Thursday 17 December 2015

Find Your Talents

It's often said that everyone is talented at something, but the truth is that many people struggle with the issue of finding what they're truly good at and enjoy, especially in terms of choosing a career. It's also easy to get caught up in the expectation that if you have a talent that it should, by default, be something that comes to you naturally with little effort or need to practice. Often this is far from the truth.


Instructions


1. Remember your childhood. Your talents might actually be those things you enjoyed doing when you were a kid and weren't so caught up in what other people thought about it. If you enjoyed drawing as a child, consider taking it up again. If you enjoyed building with blocks, maybe you would enjoy converting this into a grown-up hobby of woodworking.


2. Take a quiz. Many online quizzes exist that will ask you a series of focused questions in the attempt to hone in suggestions of your interests and talents, often with regard to choosing a profession. Try taking a few of these and see what you think about the suggestions.

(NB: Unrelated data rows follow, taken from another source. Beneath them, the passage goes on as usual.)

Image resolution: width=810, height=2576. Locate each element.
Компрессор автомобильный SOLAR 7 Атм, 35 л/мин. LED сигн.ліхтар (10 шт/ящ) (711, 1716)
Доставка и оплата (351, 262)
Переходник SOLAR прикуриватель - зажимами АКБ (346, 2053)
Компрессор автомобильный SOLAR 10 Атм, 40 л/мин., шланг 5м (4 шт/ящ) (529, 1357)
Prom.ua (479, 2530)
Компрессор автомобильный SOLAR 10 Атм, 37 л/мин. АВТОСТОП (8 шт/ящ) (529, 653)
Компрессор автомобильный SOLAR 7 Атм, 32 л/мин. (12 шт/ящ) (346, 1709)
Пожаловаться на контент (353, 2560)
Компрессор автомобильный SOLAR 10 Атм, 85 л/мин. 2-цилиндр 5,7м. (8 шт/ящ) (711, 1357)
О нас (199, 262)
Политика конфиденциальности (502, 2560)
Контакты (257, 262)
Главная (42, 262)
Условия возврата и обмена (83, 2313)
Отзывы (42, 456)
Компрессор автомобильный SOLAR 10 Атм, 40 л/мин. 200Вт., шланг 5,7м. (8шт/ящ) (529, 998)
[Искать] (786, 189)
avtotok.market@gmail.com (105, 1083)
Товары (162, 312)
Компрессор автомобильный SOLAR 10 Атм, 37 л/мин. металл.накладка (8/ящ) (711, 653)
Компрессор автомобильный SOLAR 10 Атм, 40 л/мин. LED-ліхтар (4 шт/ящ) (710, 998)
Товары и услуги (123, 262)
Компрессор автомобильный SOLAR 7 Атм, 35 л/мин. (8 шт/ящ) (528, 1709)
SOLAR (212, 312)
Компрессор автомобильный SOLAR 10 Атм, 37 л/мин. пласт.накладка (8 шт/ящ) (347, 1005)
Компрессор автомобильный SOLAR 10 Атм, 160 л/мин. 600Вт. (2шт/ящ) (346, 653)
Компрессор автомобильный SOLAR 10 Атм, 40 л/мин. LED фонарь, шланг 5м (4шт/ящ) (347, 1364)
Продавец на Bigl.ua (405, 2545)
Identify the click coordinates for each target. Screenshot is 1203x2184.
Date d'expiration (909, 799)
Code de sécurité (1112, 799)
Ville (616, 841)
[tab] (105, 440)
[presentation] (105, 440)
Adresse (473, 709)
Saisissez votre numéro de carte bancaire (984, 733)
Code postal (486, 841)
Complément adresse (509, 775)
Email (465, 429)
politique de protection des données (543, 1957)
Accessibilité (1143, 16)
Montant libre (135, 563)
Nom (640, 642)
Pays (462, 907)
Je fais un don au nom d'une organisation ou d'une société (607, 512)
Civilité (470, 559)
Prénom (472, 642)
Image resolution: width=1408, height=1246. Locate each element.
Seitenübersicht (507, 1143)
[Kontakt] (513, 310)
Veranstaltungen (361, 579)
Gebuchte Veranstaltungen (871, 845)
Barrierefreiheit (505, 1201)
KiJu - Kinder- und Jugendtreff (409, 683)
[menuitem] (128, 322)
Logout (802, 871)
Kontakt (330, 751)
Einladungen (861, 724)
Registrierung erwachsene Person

3. Try different things that you find interesting. It could be that you are amazingly talented at something you never even considered trying before. If you have always wanted to ride horses or play piano, try a sample lesson and see how it goes. You are never too old to try something new.


4. Practice those activities that you think you enjoy and want to be better at. In some cases, talent may be something you are born with, but it is probably even more common that talent is acquired over time with increased experience and practice. Someone who appears to be a talented pianist, for example, probably was not born with the ability to lay her hands on the piano and play beautiful music. More likely, she became a talented pianist by being determined enough to put in painstaking years of playing drills, practicing fingering technique and learning performance strategies with the help of a piano teacher.